2) Protein for building a growing body. It also keeps your body in good repair.
3) Vitamin A for healthy eyes and skin–all ages.
Offer milk or water to satisfy thirst. Your child needs plenty of fluids to stay healthy, too.
What to purchase?
An 8 fluid ounce glass of whole milk has 8g total fat. The same amount of 1 percent milk has only 2.5g total fat and skim milk has none. It is pretty easy to see how you can eliminate fat from your diet through the milk you choose to purchase. Nutrition facts labels on milk cartons can help you make choices for your family, so be sure to pay special attention to those. Your child will get the same amount of bone-building calcium no matter what type of milk you pick.
Which milk for your child?
Starting at age 2, children can drink low-fat milk. It is a good habit for your whole family to learn. Whether you are trying to lower the fat in your child’s diet (or yours), change slowly to low-fat or non-fat milk. Switch first from whole to 2 percent milk. When your child gets used to the flavor, try low-fat or fat-free milk. The flavor of chocolate low-fat or fat-free milk is about the same as in higher fat chocolate milk. Offer low-fat or fat-free milk on cereal and in smoothies. Most people would not notice.
Drink milk to protect your bones and your child will do what you do. The secret to success is having milk in your refrigerator. Have enough for you and your child, too. Remember, children ages 2-5 need two cups of milk or equivalent milk products each day.
What about supplements?
Always think “foods first.” Meals and snacks can provide all the vitamins and minerals most children need. That is the best way to get them. If MyPyramid guides your child feeding, you can relax. Your child likely will not need a supplement. Foods are the best sources of nutrients anyway (for you, too). Foods have nutrients for growing kids that vitamin and mineral supplements do not have.
Talk to your child’s healthcare provider before you give your child a vitamin or mineral supplement or take one yourself. That way you will not put your child or yourself at-risk. A vitamin or mineral supplement may not be necessary or safe. Children with a food allergy and those who are vegetarians might need a vitamin or mineral supplement.
What if your health provider recommends a supplement?
Get what is advised—one with enough vitamins and minerals, but not too much. That may be a supplement for children, not adults.
1) Give only the dose directed by your doctor or health care provider.

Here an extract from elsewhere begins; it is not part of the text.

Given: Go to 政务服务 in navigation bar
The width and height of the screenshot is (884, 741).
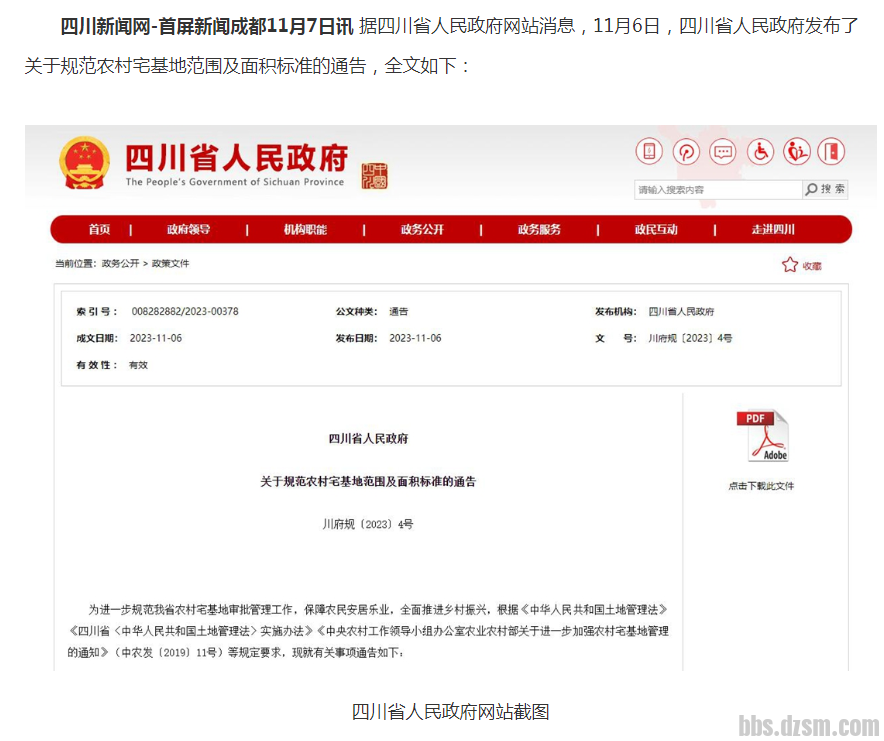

Giving your child more is not better. More can be dangerous.
2) Know the amount of nutrients taken daily from vitamin or mineral supplements. Combine that with the amount from enriched or fortified foods.
3) Teach your child that supplements are not candy, even if the names, shapes, and colors are fun.
4) Store all supplements out of reach. Keep them in a container with a childproof cap. Reminder: An adult iron supplement can be poisonous for your child.